**DIRECTIVES:**
1) Repeat the passage of the amendment agreement that runs from "D.        Pursuant to Section" up to and including "of this Amendment.", word for word.
2) According to the amendment agreement, on what dates did PrivateCo issue the Bridge Warrants to the Buyer?
3) Take the amendment agreement further, picking up right after its final heading.

**PAGE EXTRACT:**
Amendment Agreement to Securities Purchase Agreement by and among, the Company, Leading BioSciences, Inc. and Altium Growth Fund, LP, dated May 3, 2021

Contract Categories: Business Finance - Purchase Agreements
EX-10.03 2 exh_1003.htm EXHIBIT 10.03

EXHIBIT 10.03

 

AMENDMENT AGREEMENT

THIS AMENDMENT AGREEMENT (this "Amendment") is entered into and made effective as of May 3, 2021, by and among Palisade Bio, Inc., a Delaware corporation formerly known as Seneca Biopharma, Inc. (the "Company"), Leading Biosciences, Inc., a Delaware corporation ("PrivateCo") and the investor listed on the signature page attached hereto (the "Buyer").

 

RECITALS

 

A.        The Company, PrivateCo and the Buyer previously entered into that certain Securities Purchase Agreement dated as of December 16, 2020 (the "Securities Purchase Agreement");

 

B.        Pursuant to Section 10(e) of the Securities Purchase Agreement, the Required Holders (as defined therein), the Company and PrivateCo desire to amend the Securities Purchase Agreement pursuant to the terms and conditions of this Amendment;

 

C.        Following the consummation of the transactions contemplated by that certain Agreement and Plan of Merger, dated as of December 16, 2020, by and among the Company, PrivateCo and Townsgate Acquisition Sub 1, Inc., a wholly owned subsidiary of the Company, on April 27, 2021, the Company assumed those certain warrants to purchase common stock issued by PrivateCo to the Buyer on December 17, 2020 and February 1, 2021 (collectively, the "Bridge Warrants"); and

 

D.        Pursuant to Section 9 of the Bridge Warrants, the Required Holders (as defined therein) and the Company desire to amend the Bridge Warrants pursuant to the terms and conditions of this Amendment.

 

AGREEMENT

 

NOW, THEREFORE, in consideration of the foregoing premises and the mutual covenants and conditions set forth below, and for other good and valuable consideration, the receipt and sufficiency of which are hereby acknowledged, the parties agree as follows:

 

1.AMENDMENT TO THE SECURITIES PURCHASE AGREEMENT.

**RECORDED INFORMATION:**

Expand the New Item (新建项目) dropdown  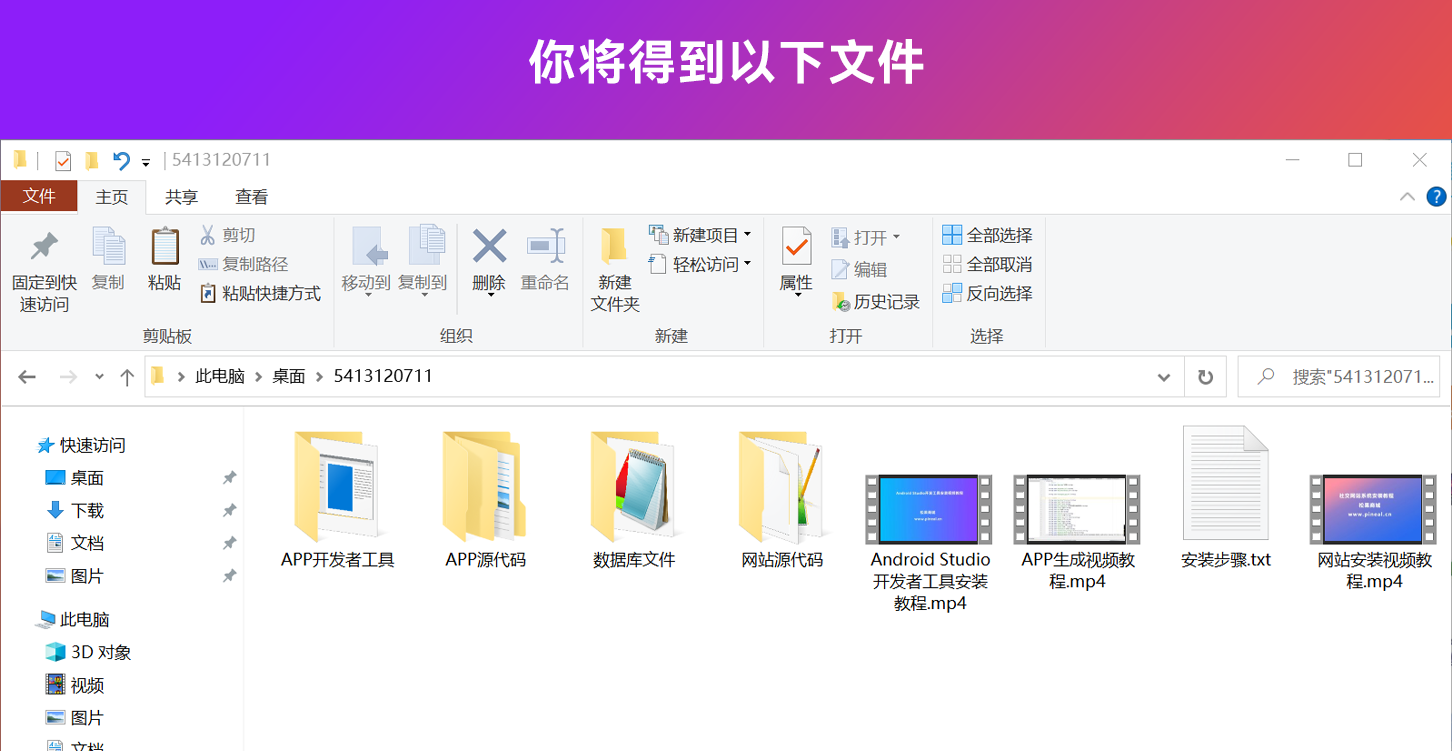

**RESPONSES BY TASK:**
1)
D.        Pursuant to Section 9 of the Bridge Warrants, the Required Holders (as defined therein) and the Company desire to amend the Bridge Warrants pursuant to the terms and conditions of this Amendment.

2) December 17, 2020 and February 1, 2021.

3)
a.Section 1(c)(ii)(a) of the Securities Purchase Agreement is hereby deleted in its entirety and replaced with the following:

"(a) the earlier to occur of (x) each Reset Date (as defined below) and (y) with respect to any Buyer, the first (1st) Trading Day following the delivery, if any, to Seneca of a written notice by such Buyer (an "Early Delivery Notice") at any time from the end of the fifth (5th) Trading Day (as defined in the Warrants) immediately preceding each Reset Date indicating that such Buyer elects to determine the Per Share Price (as defined below) of such Reset Date using, (x) with respect to the Initial Reset Date (as defined below), eighty-five (85%) of the sum of the five (5) lowest Weighted Average Prices (as defined in the Warrants) of the Seneca Common Stock during the period beginning on the ninth (9th) tenth (10th) Trading Day immediately preceding such the Initial Reset Date and ending on the date such Buyer delivers such Early Delivery Notice to Seneca, inclusive (as adjusted for stock splits, stock dividends, recapitalizations, reorganizations, reclassification, combinations, reverse stock splits or other similar events during such period), divided by five (5) and (y) with respect to each other Reset Date, the sum of the five (5) lowest Weighted Average Prices (as defined in the Warrants) of the Seneca Common Stock during the period beginning on the ninth (9th) tenth (10th) Trading Day immediately preceding such Reset Date and ending on the date such Buyer delivers such Early Delivery Notice to Seneca, inclusive (as adjusted for stock splits, stock dividends, recapitalizations, reorganizations, reclassification, combinations, reverse stock splits or other similar events during such period), divided by five (5) (each such earlier date, a "First Additional Exchange Shares Delivery Date"); and/or"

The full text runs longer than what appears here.